Stored data entries:
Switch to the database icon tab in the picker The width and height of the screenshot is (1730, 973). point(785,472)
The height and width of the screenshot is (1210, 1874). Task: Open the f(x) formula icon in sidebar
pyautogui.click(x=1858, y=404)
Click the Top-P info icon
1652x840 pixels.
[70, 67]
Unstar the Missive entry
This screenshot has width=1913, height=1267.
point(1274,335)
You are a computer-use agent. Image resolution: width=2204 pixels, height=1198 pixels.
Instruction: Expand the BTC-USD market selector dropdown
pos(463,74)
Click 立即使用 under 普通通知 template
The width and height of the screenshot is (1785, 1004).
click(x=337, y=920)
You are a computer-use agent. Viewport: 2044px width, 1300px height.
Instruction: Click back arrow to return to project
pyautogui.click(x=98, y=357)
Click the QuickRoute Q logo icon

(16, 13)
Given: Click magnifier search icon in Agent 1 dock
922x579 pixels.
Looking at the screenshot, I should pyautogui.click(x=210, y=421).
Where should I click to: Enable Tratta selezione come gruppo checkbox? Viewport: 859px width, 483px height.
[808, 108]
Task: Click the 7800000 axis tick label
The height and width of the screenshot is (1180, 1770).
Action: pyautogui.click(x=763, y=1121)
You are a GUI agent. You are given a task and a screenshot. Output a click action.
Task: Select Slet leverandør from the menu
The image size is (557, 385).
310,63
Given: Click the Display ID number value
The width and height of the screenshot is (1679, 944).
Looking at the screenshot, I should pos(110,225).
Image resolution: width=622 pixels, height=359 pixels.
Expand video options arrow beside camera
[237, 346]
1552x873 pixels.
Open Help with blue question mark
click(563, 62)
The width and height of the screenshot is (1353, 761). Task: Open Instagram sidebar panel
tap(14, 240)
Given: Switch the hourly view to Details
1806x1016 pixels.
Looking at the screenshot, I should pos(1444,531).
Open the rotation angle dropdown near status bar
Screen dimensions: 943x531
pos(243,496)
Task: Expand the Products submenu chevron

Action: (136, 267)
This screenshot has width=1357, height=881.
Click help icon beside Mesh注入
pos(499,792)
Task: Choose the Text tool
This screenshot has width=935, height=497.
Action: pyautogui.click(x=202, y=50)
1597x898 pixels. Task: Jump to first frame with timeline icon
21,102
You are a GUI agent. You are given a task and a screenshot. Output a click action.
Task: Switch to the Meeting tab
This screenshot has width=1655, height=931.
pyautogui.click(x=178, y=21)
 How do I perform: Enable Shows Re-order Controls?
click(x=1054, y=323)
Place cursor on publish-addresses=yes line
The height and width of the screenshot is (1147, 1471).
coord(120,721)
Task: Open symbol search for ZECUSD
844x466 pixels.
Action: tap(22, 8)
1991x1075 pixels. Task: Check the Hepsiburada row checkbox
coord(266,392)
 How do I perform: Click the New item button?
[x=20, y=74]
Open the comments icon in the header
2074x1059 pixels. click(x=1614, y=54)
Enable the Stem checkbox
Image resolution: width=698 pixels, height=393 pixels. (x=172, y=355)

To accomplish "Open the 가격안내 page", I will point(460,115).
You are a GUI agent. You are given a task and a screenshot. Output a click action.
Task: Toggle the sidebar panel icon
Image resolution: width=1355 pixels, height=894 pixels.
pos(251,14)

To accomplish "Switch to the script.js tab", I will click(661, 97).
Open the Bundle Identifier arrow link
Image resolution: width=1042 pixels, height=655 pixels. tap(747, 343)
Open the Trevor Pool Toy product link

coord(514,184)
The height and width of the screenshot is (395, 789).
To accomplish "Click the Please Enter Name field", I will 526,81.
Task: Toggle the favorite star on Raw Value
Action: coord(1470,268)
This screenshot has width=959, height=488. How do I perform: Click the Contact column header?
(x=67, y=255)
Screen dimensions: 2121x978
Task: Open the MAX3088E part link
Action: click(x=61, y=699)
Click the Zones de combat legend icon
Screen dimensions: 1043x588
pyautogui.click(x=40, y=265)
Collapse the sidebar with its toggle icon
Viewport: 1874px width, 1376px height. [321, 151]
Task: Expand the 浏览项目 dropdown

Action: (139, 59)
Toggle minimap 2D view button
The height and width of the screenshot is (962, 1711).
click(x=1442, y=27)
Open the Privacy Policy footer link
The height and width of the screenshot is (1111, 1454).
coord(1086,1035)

• WHAT THIS TASK INVOLVES:
Each entry needs to be written out again, exactly as given.

• TASK RESPONSE:
Switch to the database icon tab in the picker The width and height of the screenshot is (1730, 973). point(785,472)
The height and width of the screenshot is (1210, 1874). Task: Open the f(x) formula icon in sidebar
pyautogui.click(x=1858, y=404)
Click the Top-P info icon
1652x840 pixels.
[70, 67]
Unstar the Missive entry
This screenshot has width=1913, height=1267.
point(1274,335)
You are a computer-use agent. Image resolution: width=2204 pixels, height=1198 pixels.
Instruction: Expand the BTC-USD market selector dropdown
pos(463,74)
Click 立即使用 under 普通通知 template
The width and height of the screenshot is (1785, 1004).
click(x=337, y=920)
You are a computer-use agent. Viewport: 2044px width, 1300px height.
Instruction: Click back arrow to return to project
pyautogui.click(x=98, y=357)
Click the QuickRoute Q logo icon

(16, 13)
Given: Click magnifier search icon in Agent 1 dock
922x579 pixels.
Looking at the screenshot, I should pyautogui.click(x=210, y=421).
Where should I click to: Enable Tratta selezione come gruppo checkbox? Viewport: 859px width, 483px height.
[808, 108]
Task: Click the 7800000 axis tick label
The height and width of the screenshot is (1180, 1770).
Action: pyautogui.click(x=763, y=1121)
You are a GUI agent. You are given a task and a screenshot. Output a click action.
Task: Select Slet leverandør from the menu
The image size is (557, 385).
310,63
Given: Click the Display ID number value
The width and height of the screenshot is (1679, 944).
Looking at the screenshot, I should pos(110,225).
Image resolution: width=622 pixels, height=359 pixels.
Expand video options arrow beside camera
[237, 346]
1552x873 pixels.
Open Help with blue question mark
click(563, 62)
The width and height of the screenshot is (1353, 761). Task: Open Instagram sidebar panel
tap(14, 240)
Given: Switch the hourly view to Details
1806x1016 pixels.
Looking at the screenshot, I should pos(1444,531).
Open the rotation angle dropdown near status bar
Screen dimensions: 943x531
pos(243,496)
Task: Expand the Products submenu chevron

Action: (136, 267)
This screenshot has width=1357, height=881.
Click help icon beside Mesh注入
pos(499,792)
Task: Choose the Text tool
This screenshot has width=935, height=497.
Action: pyautogui.click(x=202, y=50)
1597x898 pixels. Task: Jump to first frame with timeline icon
21,102
You are a GUI agent. You are given a task and a screenshot. Output a click action.
Task: Switch to the Meeting tab
This screenshot has width=1655, height=931.
pyautogui.click(x=178, y=21)
 How do I perform: Enable Shows Re-order Controls?
click(x=1054, y=323)
Place cursor on publish-addresses=yes line
The height and width of the screenshot is (1147, 1471).
coord(120,721)
Task: Open symbol search for ZECUSD
844x466 pixels.
Action: tap(22, 8)
1991x1075 pixels. Task: Check the Hepsiburada row checkbox
coord(266,392)
 How do I perform: Click the New item button?
[x=20, y=74]
Open the comments icon in the header
2074x1059 pixels. click(x=1614, y=54)
Enable the Stem checkbox
Image resolution: width=698 pixels, height=393 pixels. (x=172, y=355)

To accomplish "Open the 가격안내 page", I will point(460,115).
You are a GUI agent. You are given a task and a screenshot. Output a click action.
Task: Toggle the sidebar panel icon
Image resolution: width=1355 pixels, height=894 pixels.
pos(251,14)

To accomplish "Switch to the script.js tab", I will click(661, 97).
Open the Bundle Identifier arrow link
Image resolution: width=1042 pixels, height=655 pixels. tap(747, 343)
Open the Trevor Pool Toy product link

coord(514,184)
The height and width of the screenshot is (395, 789).
To accomplish "Click the Please Enter Name field", I will 526,81.
Task: Toggle the favorite star on Raw Value
Action: coord(1470,268)
This screenshot has width=959, height=488. How do I perform: Click the Contact column header?
(x=67, y=255)
Screen dimensions: 2121x978
Task: Open the MAX3088E part link
Action: click(x=61, y=699)
Click the Zones de combat legend icon
Screen dimensions: 1043x588
pyautogui.click(x=40, y=265)
Collapse the sidebar with its toggle icon
Viewport: 1874px width, 1376px height. [321, 151]
Task: Expand the 浏览项目 dropdown

Action: (139, 59)
Toggle minimap 2D view button
The height and width of the screenshot is (962, 1711).
click(x=1442, y=27)
Open the Privacy Policy footer link
The height and width of the screenshot is (1111, 1454).
coord(1086,1035)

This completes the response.